Liesels Sparbuch und die Nazis

Ausstellung »Deportationsort« informiert über die Verschleppung von Juden aus Hannover

  • Hagen Jung, Hannover
  • Lesedauer: 3 Min.

Gerade mal 1,95 Reichsmark hatte Alice »Liesel« Abrahamson Mitte 1942 auf ihrem Schulsparbuch, als es ihr die Nazis wegnahmen. So wie sie es mit weiteren jüdischen Mädchen und Jungen machten, für die das Gelände der israelischen Gartenbauschule in Hannover-Ahlem kurze Zwischenstation war auf dem Weg in den Tod. Ein vorschriftsmäßig von drei Beamten unterschriebener Beleg, mit dem preußisch-pedantisch das »Vermögen« der 15-Jährigen dem Oberfinanzpräsidenten gemeldet wurde, ist derzeit im Ahlem zu sehen: in der Gedenkstätte, die noch bis zum 2. April mit einer Sonderausstellung an die »Judentransporte« während der Nazi-Diktatur erinnert.

Das NS-Regime hatte die Schule umfunktioniert zur Sammelstelle für die Verschleppung jüdischer Menschen. Doch nicht sie allein litten auf dem Gelände im Südwesten Hannovers. Es diente der Gestapo auch als Gefängnis, in dem sie Gegner der Hitlerherrschaft folterte und ermordete. An Wänden der Keller, in denen das geschah, sind Erinnerungen von Überlebenden zu lesen. Etwa an die vielen Tage, in denen sie dort eingepfercht waren, zusammen mit einem toten, schon verwesenden russischen Leidensgenossen.

In jenen Kellerräumen erinnern Dokumente, Schrifttafeln und Fotos nun an das Leid der 2173 jüdischen Kinder, Frauen und Männer, die Ahlem als Ort der Angst erlebten, ehe sie in die Ghettos nach Riga und Warschau oder gleich in die Lager Auschwitz und Theresienstadt transportiert wurden. Biografien führen den Besuchern der Gedenkstätte die Schicksale vieler Opfer vor Augen, ein Gleiches tun Berichte von Zeitzeugen der Deportationen. Zugleich, und darin liegt ein besonderer Wert dieser Ausstellung, werden Informationen zum Räderwerk der Vernichtung vermittelt, die über das Geschehen in Ahlem hinaus gehen.

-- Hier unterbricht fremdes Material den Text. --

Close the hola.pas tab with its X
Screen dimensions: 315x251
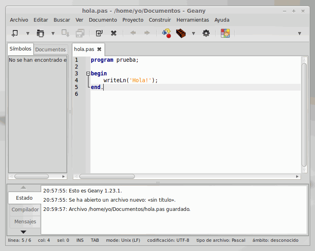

Befehlsschreiben beispielsweise vermitteln Eindrücke vom Zusammenwirken verschiedener Dienststellen, die das Ihre zum Funktionieren der Tötungsmaschinerie taten. Zu lesen ist etwa ein Schreiben, in dem Reichsmarschall Hermann Göring den Chef der Terrorbehörde »Reichssicherheitshauptamt«, den SS-Obergruppenführer Reinhard Heydrich anweist: Er möge »alle Vorbereitungen für eine Gesamtlösung der Judenfrage« treffen.

Von dieser »Lösung«, das zeigen weitere Dokumente, profitierten nicht wenige »arische Volksgenossen«. Kaum hatten sie erfahren, dass »der Jude von nebenan« weg war, bekundeten sie bei der Finanzbehörde ihr Interesse für dessen Haus oder Grundstück, wollten es für wenig Geld erwerben. Solche Raffgier machte selbst vor geringwertigen Sachen nicht halt, wie in Ahlem ein Brief belegt. Ihn erhielt 1942 der Oberfinanzpräsident von einem Rudolf G., der in seinem Schreiben fragt, ob er die kleine Wäschemangel seines Nachbarn, des »umgezogenen« Juden Benno T., haben könne.

Gleich neben diesem Schrieb zeugt eine im Jahre 1943 getippte Liste davon, wie das NS-Regime selbst kleinste Dinge aus dem Besitz jüdischer Menschen an sich riss. Wegen der »Abschiebung nach Theresienstadt«, so heißt es auf dem amtlichen Vermerk, seien unter anderem eine Schlipsnadel, ein Füllfederhalter und ein Zigarrenabschneider »eingezogen« worden.

Nichts, aber auch rein gar nichts wollte man den Todgeweihten lassen, so wie man Alice Abrahamson ihr kleines Sparbuch mit 1,95 Reichsmark nicht ließ. Am 2. März 1943 wurde das Mädchen zusammen mit ihrer Mutter von der Sammelstelle Ahlem nach Auschwitz gebracht. Der Tag ihres Todes ist nicht bekannt.

Ausstellung »Deportationsort«, noch bis zum 2. April 2017 in der Gedenkstätte Ahlem, Hannover, Heisterbergallee 10. Geöffnet dienstags, mittwochs und donnerstags 10 bis 17 Uhr, freitags 10 bis 14 Uhr, sonntags 11 bis 17 Uhr.